Dave Utterback enjoys fine-tuning a baseball field to make it as pristine as possible for the players who will use it as their competitive platform.

During the summer, he works on Ron St. Pierre’s grounds crew at Mansfield Stadium in Bangor, helping to keep that facility ready for more than 100 games leading up to the Senior League World Series.

But rare is the time Utterback can work on a diamond in eastern Maine during the winter — except this year when the Old Town High School baseball coach and assistant Dana Leland were busy edging the infield grass on the Coyotes’ home field Wednesday.

“We’re about a month ahead of schedule,” said Utterback, who had first stepped onto the Old Town field more than a week earlier.

But with the official start of spring still a day away, Utterback is not alone. While Greater Bangor fields lack the color of midseason, many already look playable.

The snow is gone, and most of the frost has been lifted out of the ground by temperatures that suggest late April more than mid-March. Give credit not to global warming but to Mother Nature, who for once nestled this area between centers of more typical winter weather.

Storms from Canada pulled up in the ski areas. Storms charging up the Eastern Seaboard were blocked by high-pressure systems in the Maritimes, leaving Boston, New York and Washington to absorb the blizzards that are our norm.

Maine’s high school baseball and softball seasons begin Monday, with eight pitchers and two catchers on each team allowed a week of conditioning practices. That’s followed March 29 by the start of full- team workouts.

How schools capitalize on the increased availability of their home fields will depend on coaches and their established preseason systems that rely heavily on indoor practices.

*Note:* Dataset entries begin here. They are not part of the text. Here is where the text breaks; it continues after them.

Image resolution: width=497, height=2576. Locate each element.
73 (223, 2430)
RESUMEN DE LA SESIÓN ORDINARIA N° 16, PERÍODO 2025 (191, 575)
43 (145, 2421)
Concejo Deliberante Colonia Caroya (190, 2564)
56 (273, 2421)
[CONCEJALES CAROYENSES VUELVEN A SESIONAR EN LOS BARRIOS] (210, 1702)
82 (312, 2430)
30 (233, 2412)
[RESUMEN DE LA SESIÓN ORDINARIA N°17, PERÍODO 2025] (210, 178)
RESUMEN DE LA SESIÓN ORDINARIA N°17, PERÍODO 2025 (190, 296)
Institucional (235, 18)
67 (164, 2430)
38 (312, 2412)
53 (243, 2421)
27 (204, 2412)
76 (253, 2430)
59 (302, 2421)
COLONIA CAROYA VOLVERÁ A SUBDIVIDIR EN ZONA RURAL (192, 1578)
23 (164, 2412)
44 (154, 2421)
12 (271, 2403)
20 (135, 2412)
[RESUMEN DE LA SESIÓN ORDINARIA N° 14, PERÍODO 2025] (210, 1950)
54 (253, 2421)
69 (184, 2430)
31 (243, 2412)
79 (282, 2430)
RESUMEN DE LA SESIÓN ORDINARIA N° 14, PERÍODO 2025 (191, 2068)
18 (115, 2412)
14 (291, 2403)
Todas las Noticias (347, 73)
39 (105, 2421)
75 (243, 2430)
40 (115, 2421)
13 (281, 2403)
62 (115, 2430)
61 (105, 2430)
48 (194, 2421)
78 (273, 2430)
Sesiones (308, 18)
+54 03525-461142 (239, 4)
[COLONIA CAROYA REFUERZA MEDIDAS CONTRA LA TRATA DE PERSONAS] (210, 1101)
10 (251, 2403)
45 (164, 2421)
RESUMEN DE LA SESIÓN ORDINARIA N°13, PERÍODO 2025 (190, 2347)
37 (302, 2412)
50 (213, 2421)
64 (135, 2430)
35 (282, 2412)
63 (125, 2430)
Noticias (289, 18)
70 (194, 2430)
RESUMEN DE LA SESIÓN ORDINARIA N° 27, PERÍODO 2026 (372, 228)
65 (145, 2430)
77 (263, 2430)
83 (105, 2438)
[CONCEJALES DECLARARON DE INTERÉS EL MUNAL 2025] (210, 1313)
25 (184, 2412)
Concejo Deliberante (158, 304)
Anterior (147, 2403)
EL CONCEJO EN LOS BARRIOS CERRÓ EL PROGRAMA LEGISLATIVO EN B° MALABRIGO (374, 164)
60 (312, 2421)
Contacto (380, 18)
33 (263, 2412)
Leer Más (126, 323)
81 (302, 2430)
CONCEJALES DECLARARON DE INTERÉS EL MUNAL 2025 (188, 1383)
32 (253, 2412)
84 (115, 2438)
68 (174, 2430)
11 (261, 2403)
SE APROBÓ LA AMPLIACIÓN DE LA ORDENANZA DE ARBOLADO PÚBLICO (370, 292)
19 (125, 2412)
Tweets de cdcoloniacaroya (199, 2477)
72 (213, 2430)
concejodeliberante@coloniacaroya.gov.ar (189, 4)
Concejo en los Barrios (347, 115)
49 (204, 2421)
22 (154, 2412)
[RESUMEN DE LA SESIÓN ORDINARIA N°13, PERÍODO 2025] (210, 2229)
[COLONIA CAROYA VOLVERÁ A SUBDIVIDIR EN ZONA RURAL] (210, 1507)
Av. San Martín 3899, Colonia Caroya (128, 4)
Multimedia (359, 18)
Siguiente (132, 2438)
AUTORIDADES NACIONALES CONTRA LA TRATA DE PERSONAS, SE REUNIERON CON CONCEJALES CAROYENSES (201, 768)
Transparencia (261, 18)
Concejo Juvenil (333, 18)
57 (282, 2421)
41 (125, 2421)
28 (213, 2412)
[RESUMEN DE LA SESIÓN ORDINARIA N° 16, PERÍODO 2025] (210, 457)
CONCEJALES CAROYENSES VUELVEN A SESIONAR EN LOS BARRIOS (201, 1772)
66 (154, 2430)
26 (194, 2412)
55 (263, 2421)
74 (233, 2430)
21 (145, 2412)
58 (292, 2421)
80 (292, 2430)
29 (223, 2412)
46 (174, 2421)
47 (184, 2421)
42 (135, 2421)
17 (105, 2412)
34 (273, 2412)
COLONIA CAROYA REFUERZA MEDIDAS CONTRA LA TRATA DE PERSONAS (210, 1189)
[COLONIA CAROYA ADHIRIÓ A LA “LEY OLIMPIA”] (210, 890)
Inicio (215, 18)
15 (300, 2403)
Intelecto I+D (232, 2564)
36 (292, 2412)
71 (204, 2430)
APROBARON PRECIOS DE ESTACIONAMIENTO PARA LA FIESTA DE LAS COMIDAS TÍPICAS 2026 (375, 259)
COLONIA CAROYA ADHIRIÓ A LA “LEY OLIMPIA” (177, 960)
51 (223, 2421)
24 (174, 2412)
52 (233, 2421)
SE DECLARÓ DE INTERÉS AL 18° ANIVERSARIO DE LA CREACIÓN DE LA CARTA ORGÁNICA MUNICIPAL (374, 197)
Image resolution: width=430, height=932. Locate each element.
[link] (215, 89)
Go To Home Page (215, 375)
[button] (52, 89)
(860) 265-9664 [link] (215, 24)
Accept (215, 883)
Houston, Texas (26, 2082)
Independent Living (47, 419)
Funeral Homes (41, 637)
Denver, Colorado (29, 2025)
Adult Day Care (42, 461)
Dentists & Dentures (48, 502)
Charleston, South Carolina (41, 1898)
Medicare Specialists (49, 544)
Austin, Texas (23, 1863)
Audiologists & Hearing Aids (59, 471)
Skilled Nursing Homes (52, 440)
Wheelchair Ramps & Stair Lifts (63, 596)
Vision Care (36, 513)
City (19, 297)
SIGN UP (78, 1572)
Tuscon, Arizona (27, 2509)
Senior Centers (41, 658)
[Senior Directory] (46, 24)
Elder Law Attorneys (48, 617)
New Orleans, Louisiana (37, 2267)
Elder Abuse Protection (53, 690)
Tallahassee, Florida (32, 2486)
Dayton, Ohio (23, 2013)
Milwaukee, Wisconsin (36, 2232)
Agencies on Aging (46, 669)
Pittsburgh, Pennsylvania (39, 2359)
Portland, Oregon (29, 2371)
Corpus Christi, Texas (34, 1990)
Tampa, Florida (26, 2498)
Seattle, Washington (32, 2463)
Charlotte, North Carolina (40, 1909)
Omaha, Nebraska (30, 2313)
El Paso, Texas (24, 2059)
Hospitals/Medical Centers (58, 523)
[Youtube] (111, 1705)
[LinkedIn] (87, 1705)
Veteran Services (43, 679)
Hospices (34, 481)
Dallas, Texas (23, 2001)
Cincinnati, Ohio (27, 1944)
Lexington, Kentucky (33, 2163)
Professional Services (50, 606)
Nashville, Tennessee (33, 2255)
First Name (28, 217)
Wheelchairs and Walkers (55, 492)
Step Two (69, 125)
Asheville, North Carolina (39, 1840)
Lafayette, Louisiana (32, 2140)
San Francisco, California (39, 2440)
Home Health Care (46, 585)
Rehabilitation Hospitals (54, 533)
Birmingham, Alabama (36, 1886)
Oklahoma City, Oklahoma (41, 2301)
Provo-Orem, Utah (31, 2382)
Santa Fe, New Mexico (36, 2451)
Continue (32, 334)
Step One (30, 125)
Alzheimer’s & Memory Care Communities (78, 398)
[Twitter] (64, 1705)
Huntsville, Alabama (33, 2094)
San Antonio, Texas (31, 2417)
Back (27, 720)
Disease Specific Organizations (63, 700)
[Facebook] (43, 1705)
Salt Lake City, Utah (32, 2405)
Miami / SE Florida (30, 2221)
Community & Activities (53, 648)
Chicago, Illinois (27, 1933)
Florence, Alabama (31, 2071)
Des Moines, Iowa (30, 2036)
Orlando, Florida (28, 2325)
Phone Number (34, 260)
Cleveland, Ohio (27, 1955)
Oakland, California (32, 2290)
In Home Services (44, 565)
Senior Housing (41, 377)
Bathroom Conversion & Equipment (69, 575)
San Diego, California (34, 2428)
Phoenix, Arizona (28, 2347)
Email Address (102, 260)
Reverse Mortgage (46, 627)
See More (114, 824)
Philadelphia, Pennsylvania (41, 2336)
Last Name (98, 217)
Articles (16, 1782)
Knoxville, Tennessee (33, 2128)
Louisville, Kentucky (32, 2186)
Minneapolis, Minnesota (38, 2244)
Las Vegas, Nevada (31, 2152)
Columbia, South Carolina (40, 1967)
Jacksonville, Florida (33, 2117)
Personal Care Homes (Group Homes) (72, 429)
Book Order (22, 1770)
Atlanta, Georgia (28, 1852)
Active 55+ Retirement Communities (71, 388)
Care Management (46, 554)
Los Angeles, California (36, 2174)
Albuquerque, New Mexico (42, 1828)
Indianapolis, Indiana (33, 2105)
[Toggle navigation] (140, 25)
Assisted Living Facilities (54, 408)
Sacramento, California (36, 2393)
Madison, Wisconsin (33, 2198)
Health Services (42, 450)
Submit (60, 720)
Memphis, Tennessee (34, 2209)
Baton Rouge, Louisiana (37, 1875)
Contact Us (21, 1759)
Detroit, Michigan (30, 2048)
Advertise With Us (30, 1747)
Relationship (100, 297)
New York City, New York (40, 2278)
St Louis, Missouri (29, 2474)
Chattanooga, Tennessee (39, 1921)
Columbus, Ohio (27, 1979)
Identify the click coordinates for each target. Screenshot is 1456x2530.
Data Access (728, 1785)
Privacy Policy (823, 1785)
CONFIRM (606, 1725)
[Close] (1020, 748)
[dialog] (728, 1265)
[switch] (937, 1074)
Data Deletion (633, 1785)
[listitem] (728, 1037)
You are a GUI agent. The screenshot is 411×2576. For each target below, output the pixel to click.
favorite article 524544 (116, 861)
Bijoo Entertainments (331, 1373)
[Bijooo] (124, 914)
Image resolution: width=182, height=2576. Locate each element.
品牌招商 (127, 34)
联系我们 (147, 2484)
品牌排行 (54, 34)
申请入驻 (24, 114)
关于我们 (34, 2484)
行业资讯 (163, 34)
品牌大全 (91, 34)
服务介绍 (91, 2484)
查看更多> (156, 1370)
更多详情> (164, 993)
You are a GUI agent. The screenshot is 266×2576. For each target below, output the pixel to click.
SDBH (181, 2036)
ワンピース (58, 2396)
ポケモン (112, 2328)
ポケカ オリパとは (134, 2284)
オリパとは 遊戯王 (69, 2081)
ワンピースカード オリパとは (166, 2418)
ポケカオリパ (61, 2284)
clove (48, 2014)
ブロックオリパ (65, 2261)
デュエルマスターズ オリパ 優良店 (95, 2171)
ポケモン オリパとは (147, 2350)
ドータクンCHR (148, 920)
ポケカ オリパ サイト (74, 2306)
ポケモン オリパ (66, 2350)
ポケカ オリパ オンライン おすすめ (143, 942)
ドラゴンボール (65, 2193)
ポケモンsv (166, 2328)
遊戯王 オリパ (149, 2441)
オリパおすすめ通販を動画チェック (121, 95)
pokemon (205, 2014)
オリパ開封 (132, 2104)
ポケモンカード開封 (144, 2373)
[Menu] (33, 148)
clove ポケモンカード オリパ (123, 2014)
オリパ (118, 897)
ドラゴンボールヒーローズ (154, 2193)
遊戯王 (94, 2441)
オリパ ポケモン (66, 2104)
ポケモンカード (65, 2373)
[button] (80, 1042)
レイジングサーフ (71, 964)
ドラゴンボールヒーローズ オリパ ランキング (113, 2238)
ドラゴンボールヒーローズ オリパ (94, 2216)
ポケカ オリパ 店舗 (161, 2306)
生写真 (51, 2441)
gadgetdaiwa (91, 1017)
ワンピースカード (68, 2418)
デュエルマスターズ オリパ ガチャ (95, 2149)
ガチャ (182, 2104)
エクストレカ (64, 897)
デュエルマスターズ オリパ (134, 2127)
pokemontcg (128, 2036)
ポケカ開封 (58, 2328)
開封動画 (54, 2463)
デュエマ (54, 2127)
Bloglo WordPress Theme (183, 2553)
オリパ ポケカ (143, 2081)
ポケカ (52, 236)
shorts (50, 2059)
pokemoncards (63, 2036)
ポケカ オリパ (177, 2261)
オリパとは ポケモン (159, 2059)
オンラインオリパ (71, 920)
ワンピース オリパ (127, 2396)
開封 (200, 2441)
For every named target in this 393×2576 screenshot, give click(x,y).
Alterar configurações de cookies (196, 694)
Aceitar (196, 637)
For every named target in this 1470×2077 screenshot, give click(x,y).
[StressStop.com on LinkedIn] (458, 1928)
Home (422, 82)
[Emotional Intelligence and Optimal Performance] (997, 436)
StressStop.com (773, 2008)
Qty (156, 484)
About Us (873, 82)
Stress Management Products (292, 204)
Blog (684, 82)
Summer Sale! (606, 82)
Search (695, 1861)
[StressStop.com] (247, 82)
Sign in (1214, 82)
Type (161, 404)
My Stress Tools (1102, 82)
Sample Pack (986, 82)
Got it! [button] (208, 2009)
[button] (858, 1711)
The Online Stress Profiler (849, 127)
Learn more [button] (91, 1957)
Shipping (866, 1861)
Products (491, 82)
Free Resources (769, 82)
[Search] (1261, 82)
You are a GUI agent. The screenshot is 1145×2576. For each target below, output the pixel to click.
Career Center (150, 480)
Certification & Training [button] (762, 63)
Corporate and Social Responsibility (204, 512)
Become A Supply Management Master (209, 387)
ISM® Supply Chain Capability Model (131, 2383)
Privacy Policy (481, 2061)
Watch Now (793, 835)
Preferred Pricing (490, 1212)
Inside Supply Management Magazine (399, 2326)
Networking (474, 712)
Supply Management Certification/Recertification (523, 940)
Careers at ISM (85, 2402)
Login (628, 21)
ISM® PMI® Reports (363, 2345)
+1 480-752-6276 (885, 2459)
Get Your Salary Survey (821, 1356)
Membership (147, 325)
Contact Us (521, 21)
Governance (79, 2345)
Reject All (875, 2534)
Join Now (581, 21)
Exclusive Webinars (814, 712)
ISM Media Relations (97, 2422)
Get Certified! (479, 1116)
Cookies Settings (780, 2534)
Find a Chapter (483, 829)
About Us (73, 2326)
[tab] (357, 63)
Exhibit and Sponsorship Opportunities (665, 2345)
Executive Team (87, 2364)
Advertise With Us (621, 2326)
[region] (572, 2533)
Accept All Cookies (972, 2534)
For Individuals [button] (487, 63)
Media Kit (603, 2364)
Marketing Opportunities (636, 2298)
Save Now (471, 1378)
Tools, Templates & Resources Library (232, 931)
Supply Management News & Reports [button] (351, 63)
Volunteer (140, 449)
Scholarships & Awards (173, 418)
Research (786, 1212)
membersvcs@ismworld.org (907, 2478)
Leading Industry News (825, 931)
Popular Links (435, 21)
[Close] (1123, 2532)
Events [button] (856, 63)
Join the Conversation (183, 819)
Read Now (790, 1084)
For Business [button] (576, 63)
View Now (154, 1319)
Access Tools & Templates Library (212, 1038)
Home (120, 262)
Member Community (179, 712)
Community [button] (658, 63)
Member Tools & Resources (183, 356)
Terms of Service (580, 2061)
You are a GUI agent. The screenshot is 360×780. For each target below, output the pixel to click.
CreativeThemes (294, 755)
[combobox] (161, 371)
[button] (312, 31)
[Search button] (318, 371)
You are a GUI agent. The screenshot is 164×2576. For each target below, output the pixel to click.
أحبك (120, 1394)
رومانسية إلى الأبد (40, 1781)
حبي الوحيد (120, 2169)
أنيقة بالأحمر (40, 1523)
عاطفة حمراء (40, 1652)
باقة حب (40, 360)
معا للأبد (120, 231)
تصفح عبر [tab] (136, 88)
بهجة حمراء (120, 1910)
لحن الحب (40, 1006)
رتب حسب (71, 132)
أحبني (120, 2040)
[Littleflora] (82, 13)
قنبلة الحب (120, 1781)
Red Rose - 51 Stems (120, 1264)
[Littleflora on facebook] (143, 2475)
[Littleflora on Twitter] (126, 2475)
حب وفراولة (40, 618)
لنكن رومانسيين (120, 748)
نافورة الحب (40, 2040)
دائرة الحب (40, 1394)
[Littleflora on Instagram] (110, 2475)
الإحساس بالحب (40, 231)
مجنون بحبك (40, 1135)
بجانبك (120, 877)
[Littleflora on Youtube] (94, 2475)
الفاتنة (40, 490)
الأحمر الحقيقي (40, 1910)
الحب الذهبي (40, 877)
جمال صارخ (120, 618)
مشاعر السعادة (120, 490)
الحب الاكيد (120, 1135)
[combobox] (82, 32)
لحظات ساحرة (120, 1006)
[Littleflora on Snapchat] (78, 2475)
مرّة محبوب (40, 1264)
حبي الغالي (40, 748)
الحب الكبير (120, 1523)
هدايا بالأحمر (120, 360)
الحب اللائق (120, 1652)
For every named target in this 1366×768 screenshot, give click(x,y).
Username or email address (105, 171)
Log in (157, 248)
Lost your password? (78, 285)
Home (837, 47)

Bangor coach Jeff Fahey benefits from the best of both worlds, a gymnasium much larger than most that can easily accommodate indoor practices, as well as a home field at Mansfield Stadium that upon a drive-by perusal Wednesday looked playable.

“We’re used to being inside at this time of year,” said Fahey, “and we’re probably able to teach more of what we want to get across at the start in the gym.”

Still, Fahey admits it’s nice to have options, and the opportunity for long-toss drills or fielding fly balls outside may entice Bangor or other area teams to an early exodus from the gyms.

But travel farther north, and such options remain fantasy. A drive through Greenville on Thursday revealed a snow-covered field, and while patches of infield brownery have been spotted elsewhere, they are accompanied by a reality check drawn from experience.

Southern Aroostook of Dyer Brook coach Murray Putnam can see some bare ground on the field named in his honor, but enough snow remains for him to stay focused on an indoor practice schedule that already has served him well for 41 years.

“In the time I’ve been doing this, it really hasn’t varied by more than two or three days each year when we’ve been able to get outside,” Putnam said.

So the Warriors likely will begin practicing on their home field the week of April 19-25, which over the years has worked out quite well for one of the perennial contenders in Eastern Maine Class D.

As for the rest of us, things look good today — but who knows what April showers will bring?